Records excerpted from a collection
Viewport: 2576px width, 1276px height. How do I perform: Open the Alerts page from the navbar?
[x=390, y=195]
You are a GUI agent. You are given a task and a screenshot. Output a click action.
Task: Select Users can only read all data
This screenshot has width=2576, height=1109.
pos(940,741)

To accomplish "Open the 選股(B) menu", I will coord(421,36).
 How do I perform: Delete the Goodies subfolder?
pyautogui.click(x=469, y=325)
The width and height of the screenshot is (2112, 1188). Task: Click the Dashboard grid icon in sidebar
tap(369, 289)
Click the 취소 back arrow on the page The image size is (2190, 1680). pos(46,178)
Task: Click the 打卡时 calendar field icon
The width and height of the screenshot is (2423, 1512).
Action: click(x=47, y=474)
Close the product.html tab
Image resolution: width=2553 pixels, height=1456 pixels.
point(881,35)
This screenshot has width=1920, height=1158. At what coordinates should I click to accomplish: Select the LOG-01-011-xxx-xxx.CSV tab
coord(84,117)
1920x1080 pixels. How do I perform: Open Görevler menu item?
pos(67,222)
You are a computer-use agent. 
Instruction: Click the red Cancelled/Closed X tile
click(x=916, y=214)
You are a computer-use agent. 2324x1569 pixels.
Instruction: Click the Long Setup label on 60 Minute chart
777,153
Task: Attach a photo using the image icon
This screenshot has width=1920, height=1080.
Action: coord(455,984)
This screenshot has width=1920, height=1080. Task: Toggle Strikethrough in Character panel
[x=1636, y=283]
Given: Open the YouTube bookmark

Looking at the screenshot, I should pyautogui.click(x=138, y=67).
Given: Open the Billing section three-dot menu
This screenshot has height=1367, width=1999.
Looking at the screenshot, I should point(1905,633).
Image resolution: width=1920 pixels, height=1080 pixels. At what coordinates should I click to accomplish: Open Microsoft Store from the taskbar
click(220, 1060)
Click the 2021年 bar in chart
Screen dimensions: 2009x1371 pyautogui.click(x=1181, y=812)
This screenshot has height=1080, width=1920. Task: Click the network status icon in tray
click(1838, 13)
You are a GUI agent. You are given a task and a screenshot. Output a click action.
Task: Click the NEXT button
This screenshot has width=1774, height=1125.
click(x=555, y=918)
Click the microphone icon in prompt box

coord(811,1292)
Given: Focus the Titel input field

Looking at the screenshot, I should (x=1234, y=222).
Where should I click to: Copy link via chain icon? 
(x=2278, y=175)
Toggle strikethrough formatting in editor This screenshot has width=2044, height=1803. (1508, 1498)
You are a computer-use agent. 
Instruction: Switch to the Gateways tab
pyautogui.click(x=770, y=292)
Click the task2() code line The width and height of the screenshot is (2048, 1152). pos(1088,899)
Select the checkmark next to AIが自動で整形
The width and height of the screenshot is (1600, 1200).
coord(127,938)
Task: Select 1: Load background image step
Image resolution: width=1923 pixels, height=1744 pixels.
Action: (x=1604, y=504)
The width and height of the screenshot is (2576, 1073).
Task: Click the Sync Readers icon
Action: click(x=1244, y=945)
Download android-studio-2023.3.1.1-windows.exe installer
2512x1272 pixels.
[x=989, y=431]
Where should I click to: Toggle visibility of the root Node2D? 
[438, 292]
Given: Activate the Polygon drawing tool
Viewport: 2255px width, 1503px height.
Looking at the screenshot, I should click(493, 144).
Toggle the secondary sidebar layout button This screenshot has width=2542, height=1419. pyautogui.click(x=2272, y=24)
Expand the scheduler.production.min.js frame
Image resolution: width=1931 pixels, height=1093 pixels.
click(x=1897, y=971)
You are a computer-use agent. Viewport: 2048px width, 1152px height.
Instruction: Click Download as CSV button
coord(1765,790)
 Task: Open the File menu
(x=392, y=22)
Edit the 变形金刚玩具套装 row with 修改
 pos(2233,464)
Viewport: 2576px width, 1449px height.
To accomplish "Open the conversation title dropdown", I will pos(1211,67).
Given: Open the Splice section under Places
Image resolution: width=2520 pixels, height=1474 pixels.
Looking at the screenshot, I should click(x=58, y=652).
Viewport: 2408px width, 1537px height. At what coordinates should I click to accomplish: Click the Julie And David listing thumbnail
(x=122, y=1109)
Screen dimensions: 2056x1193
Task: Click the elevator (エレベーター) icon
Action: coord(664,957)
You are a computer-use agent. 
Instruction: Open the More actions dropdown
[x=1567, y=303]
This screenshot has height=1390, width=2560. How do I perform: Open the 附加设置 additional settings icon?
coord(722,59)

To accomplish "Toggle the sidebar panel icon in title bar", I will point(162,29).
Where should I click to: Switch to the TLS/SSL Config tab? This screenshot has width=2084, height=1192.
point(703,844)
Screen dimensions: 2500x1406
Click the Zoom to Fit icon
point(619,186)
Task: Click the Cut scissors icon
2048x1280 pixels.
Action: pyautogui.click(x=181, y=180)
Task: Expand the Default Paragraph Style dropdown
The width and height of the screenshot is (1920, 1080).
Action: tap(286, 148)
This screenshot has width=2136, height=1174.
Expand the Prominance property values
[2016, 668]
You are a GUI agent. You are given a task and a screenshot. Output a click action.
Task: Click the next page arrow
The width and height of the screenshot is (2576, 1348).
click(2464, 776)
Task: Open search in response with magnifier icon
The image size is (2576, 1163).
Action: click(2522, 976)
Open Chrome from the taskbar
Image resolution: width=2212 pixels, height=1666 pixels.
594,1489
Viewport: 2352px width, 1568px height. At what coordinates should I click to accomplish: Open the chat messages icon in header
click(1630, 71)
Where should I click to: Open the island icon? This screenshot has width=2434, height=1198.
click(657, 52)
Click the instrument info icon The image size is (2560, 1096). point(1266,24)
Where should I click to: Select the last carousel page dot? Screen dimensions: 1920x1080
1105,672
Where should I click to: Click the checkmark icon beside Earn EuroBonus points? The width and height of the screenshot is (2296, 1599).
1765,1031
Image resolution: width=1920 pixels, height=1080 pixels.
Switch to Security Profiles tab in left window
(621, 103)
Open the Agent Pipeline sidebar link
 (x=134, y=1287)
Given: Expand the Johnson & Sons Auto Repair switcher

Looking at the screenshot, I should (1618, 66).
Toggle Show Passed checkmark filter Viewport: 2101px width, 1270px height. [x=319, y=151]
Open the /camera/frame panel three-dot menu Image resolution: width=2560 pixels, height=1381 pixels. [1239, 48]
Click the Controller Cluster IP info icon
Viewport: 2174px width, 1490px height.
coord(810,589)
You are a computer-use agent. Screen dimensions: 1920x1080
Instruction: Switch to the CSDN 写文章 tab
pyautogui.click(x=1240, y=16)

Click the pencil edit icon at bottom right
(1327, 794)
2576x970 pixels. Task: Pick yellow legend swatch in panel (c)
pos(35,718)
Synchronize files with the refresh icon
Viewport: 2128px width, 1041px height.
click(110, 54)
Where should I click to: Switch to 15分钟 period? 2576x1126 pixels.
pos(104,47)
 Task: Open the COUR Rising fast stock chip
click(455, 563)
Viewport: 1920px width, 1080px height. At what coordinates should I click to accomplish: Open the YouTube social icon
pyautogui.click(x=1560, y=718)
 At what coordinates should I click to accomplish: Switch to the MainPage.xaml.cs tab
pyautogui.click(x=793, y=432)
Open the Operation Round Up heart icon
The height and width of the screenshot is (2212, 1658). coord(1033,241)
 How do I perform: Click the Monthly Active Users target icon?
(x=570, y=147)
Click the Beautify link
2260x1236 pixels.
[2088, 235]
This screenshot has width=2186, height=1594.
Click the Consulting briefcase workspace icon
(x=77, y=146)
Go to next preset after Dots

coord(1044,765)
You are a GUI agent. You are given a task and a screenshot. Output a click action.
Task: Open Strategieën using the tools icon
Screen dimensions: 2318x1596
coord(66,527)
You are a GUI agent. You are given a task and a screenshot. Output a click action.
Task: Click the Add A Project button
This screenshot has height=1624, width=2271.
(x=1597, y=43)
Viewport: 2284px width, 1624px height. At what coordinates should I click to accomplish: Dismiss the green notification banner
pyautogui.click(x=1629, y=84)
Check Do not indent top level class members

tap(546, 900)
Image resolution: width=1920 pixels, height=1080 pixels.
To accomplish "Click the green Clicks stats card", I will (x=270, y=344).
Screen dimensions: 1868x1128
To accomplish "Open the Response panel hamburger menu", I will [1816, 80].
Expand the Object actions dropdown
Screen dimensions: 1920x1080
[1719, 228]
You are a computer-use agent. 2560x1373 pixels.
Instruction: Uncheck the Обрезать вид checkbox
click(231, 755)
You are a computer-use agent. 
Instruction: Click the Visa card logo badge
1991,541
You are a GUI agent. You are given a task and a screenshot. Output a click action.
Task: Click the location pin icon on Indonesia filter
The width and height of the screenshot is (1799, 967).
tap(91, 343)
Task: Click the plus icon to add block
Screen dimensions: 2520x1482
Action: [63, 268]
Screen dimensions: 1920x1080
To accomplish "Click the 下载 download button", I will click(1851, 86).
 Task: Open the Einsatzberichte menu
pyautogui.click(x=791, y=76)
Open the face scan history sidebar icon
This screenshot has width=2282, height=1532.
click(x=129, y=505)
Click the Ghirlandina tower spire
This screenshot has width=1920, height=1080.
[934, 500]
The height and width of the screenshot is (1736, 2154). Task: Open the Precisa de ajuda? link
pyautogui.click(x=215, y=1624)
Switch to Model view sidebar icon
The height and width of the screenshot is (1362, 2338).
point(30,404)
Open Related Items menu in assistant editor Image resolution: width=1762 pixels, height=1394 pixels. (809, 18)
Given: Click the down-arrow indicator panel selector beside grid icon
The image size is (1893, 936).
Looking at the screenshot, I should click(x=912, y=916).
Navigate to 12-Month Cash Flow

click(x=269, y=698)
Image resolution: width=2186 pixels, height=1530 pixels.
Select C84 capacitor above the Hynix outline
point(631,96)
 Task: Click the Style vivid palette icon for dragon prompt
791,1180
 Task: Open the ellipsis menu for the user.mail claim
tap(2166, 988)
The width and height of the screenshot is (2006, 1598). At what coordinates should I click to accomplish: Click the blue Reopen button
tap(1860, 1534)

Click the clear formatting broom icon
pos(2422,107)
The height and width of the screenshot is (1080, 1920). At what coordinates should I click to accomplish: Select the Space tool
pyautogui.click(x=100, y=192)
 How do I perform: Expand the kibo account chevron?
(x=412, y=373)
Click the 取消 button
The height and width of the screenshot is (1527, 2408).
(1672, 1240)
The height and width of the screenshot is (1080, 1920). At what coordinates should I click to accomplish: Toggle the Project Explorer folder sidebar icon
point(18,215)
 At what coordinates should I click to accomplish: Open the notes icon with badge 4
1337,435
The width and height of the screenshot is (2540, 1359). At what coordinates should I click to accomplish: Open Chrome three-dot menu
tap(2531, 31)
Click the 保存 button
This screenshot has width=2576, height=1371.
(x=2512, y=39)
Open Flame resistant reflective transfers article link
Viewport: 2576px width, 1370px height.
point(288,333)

# TO DO
Only lines with the word "section" are wanted. Find and copy them from the records above.

# YOUR SOLUTION
Given: Open the Billing section three-dot menu
Given: Open the Splice section under Places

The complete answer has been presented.